Task description:
The answer should consist of all the records, written out word for word.

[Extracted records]
▽

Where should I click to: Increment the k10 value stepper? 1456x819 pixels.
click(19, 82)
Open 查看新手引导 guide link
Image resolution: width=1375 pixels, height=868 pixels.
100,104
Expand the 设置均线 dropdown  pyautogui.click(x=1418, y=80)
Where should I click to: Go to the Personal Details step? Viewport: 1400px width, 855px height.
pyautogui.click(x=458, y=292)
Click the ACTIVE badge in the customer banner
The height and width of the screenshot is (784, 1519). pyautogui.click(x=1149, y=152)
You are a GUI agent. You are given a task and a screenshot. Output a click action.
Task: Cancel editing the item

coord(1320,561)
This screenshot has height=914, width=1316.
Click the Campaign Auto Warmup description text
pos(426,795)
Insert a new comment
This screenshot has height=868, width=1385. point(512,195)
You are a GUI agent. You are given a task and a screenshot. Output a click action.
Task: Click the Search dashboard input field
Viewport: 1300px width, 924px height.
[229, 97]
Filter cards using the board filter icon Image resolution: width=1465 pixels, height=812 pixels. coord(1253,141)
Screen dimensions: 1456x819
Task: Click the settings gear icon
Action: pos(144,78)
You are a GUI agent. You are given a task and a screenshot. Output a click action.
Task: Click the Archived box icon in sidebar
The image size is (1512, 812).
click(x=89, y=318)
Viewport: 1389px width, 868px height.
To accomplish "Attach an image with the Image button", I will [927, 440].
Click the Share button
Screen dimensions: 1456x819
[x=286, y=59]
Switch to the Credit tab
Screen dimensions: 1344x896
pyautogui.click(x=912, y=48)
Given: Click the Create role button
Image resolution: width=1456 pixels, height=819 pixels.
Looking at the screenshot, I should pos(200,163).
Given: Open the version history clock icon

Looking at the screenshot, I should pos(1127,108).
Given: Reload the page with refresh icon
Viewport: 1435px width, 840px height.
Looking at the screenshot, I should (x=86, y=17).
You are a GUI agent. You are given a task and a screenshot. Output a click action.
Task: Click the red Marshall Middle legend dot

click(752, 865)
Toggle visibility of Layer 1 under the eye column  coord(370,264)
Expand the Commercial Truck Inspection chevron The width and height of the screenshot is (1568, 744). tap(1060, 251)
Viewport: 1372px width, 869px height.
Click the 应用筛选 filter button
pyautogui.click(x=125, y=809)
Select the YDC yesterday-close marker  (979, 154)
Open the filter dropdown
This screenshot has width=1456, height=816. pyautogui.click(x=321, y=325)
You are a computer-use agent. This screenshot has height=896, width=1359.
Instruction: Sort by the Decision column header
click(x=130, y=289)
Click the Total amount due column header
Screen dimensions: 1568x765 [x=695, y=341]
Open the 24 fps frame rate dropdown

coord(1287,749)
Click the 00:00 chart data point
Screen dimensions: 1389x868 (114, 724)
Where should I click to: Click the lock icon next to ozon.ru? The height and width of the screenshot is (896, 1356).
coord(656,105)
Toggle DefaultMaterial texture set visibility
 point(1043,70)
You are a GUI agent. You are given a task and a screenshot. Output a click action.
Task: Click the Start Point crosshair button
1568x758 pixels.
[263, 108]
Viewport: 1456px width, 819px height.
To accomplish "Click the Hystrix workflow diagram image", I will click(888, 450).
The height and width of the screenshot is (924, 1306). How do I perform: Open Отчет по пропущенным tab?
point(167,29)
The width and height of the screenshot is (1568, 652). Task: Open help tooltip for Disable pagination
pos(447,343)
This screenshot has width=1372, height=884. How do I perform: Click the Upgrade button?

△

Response box:
Where should I click to: Increment the k10 value stepper? 1456x819 pixels.
click(19, 82)
Open 查看新手引导 guide link
Image resolution: width=1375 pixels, height=868 pixels.
100,104
Expand the 设置均线 dropdown  pyautogui.click(x=1418, y=80)
Where should I click to: Go to the Personal Details step? Viewport: 1400px width, 855px height.
pyautogui.click(x=458, y=292)
Click the ACTIVE badge in the customer banner
The height and width of the screenshot is (784, 1519). pyautogui.click(x=1149, y=152)
You are a GUI agent. You are given a task and a screenshot. Output a click action.
Task: Cancel editing the item

coord(1320,561)
This screenshot has height=914, width=1316.
Click the Campaign Auto Warmup description text
pos(426,795)
Insert a new comment
This screenshot has height=868, width=1385. point(512,195)
You are a GUI agent. You are given a task and a screenshot. Output a click action.
Task: Click the Search dashboard input field
Viewport: 1300px width, 924px height.
[229, 97]
Filter cards using the board filter icon Image resolution: width=1465 pixels, height=812 pixels. coord(1253,141)
Screen dimensions: 1456x819
Task: Click the settings gear icon
Action: pos(144,78)
You are a GUI agent. You are given a task and a screenshot. Output a click action.
Task: Click the Archived box icon in sidebar
The image size is (1512, 812).
click(x=89, y=318)
Viewport: 1389px width, 868px height.
To accomplish "Attach an image with the Image button", I will [927, 440].
Click the Share button
Screen dimensions: 1456x819
[x=286, y=59]
Switch to the Credit tab
Screen dimensions: 1344x896
pyautogui.click(x=912, y=48)
Given: Click the Create role button
Image resolution: width=1456 pixels, height=819 pixels.
Looking at the screenshot, I should pos(200,163).
Given: Open the version history clock icon

Looking at the screenshot, I should pos(1127,108).
Given: Reload the page with refresh icon
Viewport: 1435px width, 840px height.
Looking at the screenshot, I should (x=86, y=17).
You are a GUI agent. You are given a task and a screenshot. Output a click action.
Task: Click the red Marshall Middle legend dot

click(752, 865)
Toggle visibility of Layer 1 under the eye column  coord(370,264)
Expand the Commercial Truck Inspection chevron The width and height of the screenshot is (1568, 744). tap(1060, 251)
Viewport: 1372px width, 869px height.
Click the 应用筛选 filter button
pyautogui.click(x=125, y=809)
Select the YDC yesterday-close marker  (979, 154)
Open the filter dropdown
This screenshot has width=1456, height=816. pyautogui.click(x=321, y=325)
You are a computer-use agent. This screenshot has height=896, width=1359.
Instruction: Sort by the Decision column header
click(x=130, y=289)
Click the Total amount due column header
Screen dimensions: 1568x765 [x=695, y=341]
Open the 24 fps frame rate dropdown

coord(1287,749)
Click the 00:00 chart data point
Screen dimensions: 1389x868 (114, 724)
Where should I click to: Click the lock icon next to ozon.ru? The height and width of the screenshot is (896, 1356).
coord(656,105)
Toggle DefaultMaterial texture set visibility
 point(1043,70)
You are a GUI agent. You are given a task and a screenshot. Output a click action.
Task: Click the Start Point crosshair button
1568x758 pixels.
[263, 108]
Viewport: 1456px width, 819px height.
To accomplish "Click the Hystrix workflow diagram image", I will click(888, 450).
The height and width of the screenshot is (924, 1306). How do I perform: Open Отчет по пропущенным tab?
point(167,29)
The width and height of the screenshot is (1568, 652). Task: Open help tooltip for Disable pagination
pos(447,343)
This screenshot has width=1372, height=884. How do I perform: Click the Upgrade button?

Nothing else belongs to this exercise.